The shifting has accelerated in recent years, however, because of back-to-back winters with heavy rainfall. From October 2021 to October 2022, the land was moving at a rate of roughly 3 inches per year, according to city data shared by the chapel. But from March 2024 to April 2024, it began shifting at a rate of 7 inches per week—which translates to roughly 30 feet per year.

“What’s happening is unprecedented,” says Mike Phipps, a geologist hired by the city to keep tabs on the ground movement, to the Los Angeles Times’ Grace Toohey in February.

The landslide is affecting hundreds of homes and structures in Rancho Palos Verdes. It’s causing structural damage, creating cracks in walls and ceilings, tearing up roads and breaking utility lines.
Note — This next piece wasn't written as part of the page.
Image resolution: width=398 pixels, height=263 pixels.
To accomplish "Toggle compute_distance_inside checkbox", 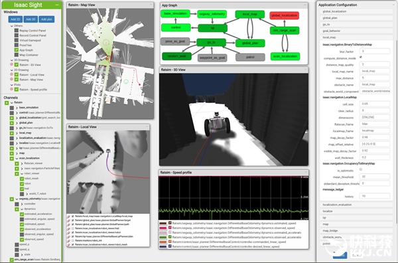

At the Wayfarers Chapel, the landslide has torqued and bent the metal framing in the walls and ceiling; it’s fractured the glass panels, cracked the concrete floor and damaged the redwood structure. The cornerstone, laid in 1949, also has a long crack in it. The electricity, water, sewer and gas utility lines are unusable, and all other buildings on the property are a “complete loss,” according to the chapel website. The visitor’s center, built in 2000 up to modern earthquake standards, was recently red-tagged by the city, meaning it’s not safe for occupancy.

The chapel and surrounding campus has been closed since February because of the damage.

“So many of the chapel’s original materials that were part of the Lloyd Wright design cannot be replicated today: the old growth redwood glulam, the blue roof tiles, the elegant network of steel that holds the windows together,” says Katie Horak, principal of Architectural Resources Group, which is leading the restoration efforts, in a statement. “With each passing day, more of this material is lost or irreparably damaged. Our team is working against the clock to document and move these building components to safety so that they can be put back together again.”

The city, meanwhile, has allocated more than $14 million to try to address the landslide, including the installation of underground pumps to remove water that may be contributing to the land movement, reports the New York Times’ Douglas Morino. Still, the city’s leaders and residents are “feeling anxious and nervous,” as Ara Mihranian, Rancho Palos Verdes city manager, tells the New York Times.

“It’s very important to be aggressive and do what we can immediately,” he adds. “For years we’ve been saying something imminent is going to happen.”